Phosphatidylinositol increases HDL-C levels in humans

• Published in: Journal of lipid research Vol. 46; no. 2; pp. 350 - 355
• Main Authors: Burgess, Jim W., Neville, Tracey A-M., Rouillard, Patricia, Harder, Zdena, Beanlands, Donald S., Sparks, Daniel L.
• Format: Journal Article
• Language: English
• Published: United States Elsevier Inc 01.02.2005; Elsevier
• Subjects: Adult; Apolipoprotein A-I - metabolism; Bile - metabolism; cholesterol; Cholesterol - metabolism; Cholesterol, HDL - blood; Cohort Studies; Fasting; Female; HDL elevating agents; high density lipoprotein-cholesterol; Humans; Liver - metabolism; Male; Niacin - pharmacology; Phosphatidylinositols - pharmacology; Time Factors; triglycerides; Triglycerides - blood; Triglycerides - metabolism; cholesterol; HDL elevating agents; triglycerides; high density lipoprotein-cholesterol
• ISSN: 0022-2275; 1539-7262
• DOI: 10.1194/jlr.M400438-JLR200

Studies have shown that phosphatidylinositol (PI) can stimulate reverse cholesterol transport by enhancing the flux of cholesterol into HDL and by promoting the transport of high density lipoprotein-cholesterol (HDL-C) to the liver and bile. The goal of this study was to determine the safety and therapeutic value of PI after oral administration to normolipidemic human subjects.
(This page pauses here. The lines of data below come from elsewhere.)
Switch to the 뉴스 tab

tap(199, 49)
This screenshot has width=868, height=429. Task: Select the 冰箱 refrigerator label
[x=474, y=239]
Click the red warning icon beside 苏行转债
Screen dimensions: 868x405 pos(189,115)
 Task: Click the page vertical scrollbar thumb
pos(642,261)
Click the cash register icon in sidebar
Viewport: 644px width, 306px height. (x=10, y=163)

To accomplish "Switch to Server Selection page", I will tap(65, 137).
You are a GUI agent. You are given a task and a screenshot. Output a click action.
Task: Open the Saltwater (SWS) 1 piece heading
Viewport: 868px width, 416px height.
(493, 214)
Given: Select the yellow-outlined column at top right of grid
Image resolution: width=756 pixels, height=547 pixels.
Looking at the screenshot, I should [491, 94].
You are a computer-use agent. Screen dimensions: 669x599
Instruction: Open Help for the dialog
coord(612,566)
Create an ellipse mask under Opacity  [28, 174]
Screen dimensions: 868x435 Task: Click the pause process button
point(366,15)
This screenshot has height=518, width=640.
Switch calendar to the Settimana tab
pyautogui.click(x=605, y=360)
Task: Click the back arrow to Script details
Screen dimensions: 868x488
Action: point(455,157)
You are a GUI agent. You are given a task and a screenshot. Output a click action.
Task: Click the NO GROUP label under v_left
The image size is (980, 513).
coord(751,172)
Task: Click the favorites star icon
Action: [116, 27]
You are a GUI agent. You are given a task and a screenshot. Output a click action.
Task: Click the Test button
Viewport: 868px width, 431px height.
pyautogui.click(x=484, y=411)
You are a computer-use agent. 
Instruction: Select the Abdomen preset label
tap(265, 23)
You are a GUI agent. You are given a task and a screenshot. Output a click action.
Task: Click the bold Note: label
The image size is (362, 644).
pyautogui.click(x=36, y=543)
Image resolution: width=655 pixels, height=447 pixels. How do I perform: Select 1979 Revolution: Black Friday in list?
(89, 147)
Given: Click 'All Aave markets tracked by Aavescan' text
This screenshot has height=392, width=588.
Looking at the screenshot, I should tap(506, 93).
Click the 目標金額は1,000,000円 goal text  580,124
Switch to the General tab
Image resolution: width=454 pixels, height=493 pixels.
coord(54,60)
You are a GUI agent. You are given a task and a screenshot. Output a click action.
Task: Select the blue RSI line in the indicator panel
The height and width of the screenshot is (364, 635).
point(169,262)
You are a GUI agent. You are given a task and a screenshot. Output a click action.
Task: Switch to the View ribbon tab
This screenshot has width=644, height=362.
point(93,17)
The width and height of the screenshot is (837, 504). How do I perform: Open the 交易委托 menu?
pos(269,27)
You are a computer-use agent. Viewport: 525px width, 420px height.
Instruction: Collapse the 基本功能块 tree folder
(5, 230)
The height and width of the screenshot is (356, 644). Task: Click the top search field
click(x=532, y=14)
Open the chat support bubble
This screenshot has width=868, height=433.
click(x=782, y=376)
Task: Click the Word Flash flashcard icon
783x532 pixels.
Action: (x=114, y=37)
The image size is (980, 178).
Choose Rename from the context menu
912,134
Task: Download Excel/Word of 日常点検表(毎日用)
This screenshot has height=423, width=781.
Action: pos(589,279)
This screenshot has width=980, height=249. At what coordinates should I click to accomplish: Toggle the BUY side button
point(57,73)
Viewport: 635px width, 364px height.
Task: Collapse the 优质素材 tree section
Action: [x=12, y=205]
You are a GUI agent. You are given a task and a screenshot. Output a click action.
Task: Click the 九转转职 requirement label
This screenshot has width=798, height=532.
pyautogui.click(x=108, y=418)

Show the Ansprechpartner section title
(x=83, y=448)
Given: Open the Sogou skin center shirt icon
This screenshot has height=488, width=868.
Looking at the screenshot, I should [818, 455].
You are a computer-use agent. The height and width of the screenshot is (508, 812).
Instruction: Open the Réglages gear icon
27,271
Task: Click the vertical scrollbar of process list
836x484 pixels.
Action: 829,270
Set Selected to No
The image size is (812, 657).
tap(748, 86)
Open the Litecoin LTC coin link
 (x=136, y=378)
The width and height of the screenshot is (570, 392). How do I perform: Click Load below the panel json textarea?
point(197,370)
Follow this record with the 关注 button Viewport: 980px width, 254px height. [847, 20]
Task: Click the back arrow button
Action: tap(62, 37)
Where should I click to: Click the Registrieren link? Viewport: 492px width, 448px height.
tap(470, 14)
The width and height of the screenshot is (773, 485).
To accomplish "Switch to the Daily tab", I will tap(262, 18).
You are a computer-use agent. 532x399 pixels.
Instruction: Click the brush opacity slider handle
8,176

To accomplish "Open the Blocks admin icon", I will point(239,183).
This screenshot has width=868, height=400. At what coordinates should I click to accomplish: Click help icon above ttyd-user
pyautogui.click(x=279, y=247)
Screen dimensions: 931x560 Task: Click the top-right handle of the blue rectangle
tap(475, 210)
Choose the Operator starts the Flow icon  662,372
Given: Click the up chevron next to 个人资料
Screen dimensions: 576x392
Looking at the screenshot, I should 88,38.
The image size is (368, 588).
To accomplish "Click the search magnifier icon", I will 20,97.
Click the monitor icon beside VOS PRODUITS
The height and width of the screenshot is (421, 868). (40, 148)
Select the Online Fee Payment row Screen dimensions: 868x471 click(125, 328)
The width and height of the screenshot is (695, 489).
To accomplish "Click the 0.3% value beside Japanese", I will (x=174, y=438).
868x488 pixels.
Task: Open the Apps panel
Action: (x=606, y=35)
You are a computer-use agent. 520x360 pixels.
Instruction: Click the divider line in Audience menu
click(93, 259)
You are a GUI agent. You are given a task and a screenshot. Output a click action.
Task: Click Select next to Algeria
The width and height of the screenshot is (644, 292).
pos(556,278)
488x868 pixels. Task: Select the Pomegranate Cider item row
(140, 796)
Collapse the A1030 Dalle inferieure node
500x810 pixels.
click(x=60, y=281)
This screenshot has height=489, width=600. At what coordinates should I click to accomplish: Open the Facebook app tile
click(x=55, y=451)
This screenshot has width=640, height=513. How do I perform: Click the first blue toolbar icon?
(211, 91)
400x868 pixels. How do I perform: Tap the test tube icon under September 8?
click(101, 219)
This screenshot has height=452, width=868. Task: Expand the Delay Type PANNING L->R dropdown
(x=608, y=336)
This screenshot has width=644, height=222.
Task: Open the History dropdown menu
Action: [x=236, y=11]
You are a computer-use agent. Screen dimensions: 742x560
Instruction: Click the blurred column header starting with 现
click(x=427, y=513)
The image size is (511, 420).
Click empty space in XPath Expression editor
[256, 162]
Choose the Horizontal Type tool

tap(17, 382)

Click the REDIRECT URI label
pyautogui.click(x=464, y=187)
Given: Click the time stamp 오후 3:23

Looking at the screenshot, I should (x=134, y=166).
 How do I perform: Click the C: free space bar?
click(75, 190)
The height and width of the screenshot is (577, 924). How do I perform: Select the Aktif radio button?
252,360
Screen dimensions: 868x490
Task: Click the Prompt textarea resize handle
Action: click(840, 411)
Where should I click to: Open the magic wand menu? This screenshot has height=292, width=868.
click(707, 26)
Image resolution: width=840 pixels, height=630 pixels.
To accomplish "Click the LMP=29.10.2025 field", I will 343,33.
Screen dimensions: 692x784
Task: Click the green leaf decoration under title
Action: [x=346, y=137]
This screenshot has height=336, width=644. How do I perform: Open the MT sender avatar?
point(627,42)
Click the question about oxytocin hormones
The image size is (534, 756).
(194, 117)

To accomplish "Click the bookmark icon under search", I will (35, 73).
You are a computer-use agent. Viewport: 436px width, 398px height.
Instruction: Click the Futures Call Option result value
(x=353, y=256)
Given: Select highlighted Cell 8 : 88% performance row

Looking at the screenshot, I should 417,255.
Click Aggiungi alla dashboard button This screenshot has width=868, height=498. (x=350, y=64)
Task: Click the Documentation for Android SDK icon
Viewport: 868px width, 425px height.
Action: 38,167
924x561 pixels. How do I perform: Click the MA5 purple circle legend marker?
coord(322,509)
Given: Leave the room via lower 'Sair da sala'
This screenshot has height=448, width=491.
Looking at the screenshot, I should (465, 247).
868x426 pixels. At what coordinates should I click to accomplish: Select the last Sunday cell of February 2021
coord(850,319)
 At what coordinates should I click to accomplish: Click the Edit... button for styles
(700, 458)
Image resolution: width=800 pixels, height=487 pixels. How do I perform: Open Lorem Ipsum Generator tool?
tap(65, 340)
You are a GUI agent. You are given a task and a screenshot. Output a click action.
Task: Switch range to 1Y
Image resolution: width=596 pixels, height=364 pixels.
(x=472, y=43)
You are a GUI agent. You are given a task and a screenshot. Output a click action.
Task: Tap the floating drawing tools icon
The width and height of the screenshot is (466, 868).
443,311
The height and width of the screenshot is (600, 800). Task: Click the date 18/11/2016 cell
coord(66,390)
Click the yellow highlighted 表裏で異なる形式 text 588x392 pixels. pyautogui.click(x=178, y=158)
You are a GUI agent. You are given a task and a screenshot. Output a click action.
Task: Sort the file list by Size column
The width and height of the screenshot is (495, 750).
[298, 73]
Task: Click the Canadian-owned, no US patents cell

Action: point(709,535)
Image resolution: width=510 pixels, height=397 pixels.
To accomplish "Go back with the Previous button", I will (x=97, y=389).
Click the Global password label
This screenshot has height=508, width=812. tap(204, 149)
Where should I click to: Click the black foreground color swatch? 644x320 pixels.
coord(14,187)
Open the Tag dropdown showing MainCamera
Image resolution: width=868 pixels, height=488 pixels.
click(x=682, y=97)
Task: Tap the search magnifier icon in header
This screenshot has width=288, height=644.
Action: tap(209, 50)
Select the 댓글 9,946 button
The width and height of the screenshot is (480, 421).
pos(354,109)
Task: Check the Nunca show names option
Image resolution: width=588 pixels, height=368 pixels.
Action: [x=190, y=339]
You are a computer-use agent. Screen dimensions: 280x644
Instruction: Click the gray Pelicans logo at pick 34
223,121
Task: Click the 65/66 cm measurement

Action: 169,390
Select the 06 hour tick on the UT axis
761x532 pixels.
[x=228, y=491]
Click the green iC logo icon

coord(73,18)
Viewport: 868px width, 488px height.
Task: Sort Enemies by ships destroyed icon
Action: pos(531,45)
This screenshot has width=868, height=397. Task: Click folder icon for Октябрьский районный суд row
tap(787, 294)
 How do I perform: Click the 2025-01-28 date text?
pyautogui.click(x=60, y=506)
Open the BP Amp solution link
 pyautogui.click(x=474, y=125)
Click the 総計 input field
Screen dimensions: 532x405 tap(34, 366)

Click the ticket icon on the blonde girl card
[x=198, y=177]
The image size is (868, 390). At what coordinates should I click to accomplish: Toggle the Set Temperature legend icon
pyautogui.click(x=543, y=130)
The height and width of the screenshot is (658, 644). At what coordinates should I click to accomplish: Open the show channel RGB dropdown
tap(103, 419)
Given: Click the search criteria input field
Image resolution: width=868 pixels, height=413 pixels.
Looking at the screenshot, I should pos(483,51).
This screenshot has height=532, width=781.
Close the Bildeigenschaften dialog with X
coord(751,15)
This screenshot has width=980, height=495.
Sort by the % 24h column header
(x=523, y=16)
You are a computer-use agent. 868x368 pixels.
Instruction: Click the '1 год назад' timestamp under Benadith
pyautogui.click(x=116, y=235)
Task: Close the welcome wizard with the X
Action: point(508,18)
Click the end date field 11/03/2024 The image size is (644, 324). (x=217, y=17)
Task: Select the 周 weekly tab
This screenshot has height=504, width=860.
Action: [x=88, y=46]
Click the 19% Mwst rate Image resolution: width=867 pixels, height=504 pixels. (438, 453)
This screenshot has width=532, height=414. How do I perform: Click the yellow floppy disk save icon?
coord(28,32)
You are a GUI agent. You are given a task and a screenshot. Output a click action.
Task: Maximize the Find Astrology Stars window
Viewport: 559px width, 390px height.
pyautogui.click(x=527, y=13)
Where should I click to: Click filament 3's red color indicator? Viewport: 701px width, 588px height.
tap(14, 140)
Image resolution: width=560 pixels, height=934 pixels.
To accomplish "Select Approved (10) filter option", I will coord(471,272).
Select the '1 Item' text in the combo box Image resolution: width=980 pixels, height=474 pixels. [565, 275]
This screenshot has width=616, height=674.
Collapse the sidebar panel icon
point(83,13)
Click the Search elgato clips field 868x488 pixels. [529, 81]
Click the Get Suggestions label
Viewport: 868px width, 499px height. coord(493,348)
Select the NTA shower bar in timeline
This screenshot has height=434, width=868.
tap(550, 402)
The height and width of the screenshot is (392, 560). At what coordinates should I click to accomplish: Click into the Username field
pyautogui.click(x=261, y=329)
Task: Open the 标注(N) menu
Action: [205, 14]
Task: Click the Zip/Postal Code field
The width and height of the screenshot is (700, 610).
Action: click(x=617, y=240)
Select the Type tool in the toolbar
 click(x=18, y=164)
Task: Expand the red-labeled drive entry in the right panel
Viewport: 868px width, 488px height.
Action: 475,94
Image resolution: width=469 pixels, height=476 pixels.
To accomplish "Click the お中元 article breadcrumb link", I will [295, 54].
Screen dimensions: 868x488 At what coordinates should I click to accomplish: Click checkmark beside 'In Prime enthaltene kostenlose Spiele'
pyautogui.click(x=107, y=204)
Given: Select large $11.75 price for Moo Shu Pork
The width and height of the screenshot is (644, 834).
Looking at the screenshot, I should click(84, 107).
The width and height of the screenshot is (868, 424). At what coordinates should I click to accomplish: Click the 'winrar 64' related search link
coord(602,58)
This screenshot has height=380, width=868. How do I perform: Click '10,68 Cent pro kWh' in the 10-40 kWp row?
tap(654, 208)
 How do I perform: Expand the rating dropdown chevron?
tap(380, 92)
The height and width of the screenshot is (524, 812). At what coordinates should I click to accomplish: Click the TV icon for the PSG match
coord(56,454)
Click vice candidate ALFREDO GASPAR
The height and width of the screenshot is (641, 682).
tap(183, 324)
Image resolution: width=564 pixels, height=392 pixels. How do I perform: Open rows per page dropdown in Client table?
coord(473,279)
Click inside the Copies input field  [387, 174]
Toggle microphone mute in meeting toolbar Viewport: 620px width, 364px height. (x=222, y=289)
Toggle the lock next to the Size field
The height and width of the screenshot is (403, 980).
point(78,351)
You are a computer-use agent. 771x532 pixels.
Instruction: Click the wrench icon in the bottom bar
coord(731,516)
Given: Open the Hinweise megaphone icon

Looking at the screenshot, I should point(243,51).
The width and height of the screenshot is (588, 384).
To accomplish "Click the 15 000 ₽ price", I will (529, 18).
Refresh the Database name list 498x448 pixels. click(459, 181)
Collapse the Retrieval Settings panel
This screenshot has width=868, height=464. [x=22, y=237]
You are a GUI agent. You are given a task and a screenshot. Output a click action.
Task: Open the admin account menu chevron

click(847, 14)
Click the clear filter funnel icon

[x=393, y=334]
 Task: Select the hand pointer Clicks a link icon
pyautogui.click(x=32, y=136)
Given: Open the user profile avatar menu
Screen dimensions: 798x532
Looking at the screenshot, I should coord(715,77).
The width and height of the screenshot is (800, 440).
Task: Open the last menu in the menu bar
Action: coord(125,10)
We performed a randomized 2 week study in 16 normolipidemic subjects. Subjects received either 2.8 or 5.6 g of PI, with or without food. PI was well tolerated by all subjects. PI significantly affected the levels of HDL-C and triglyceride in the plasma of subjects receiving PI with food. The lower dose showed a 13% increase in HDL-C, whereas the high dose showed an increase of 18% over the 2 week period. Both low- and high-dose groups showed significant increases in plasma apolipoprotein A-I. The high dose of PI also decreased plasma triglycerides by 36% in the fed subjects. These data suggest that after only 2 weeks, PI may have a comparable therapeutic value to niacin, with negligible side effects.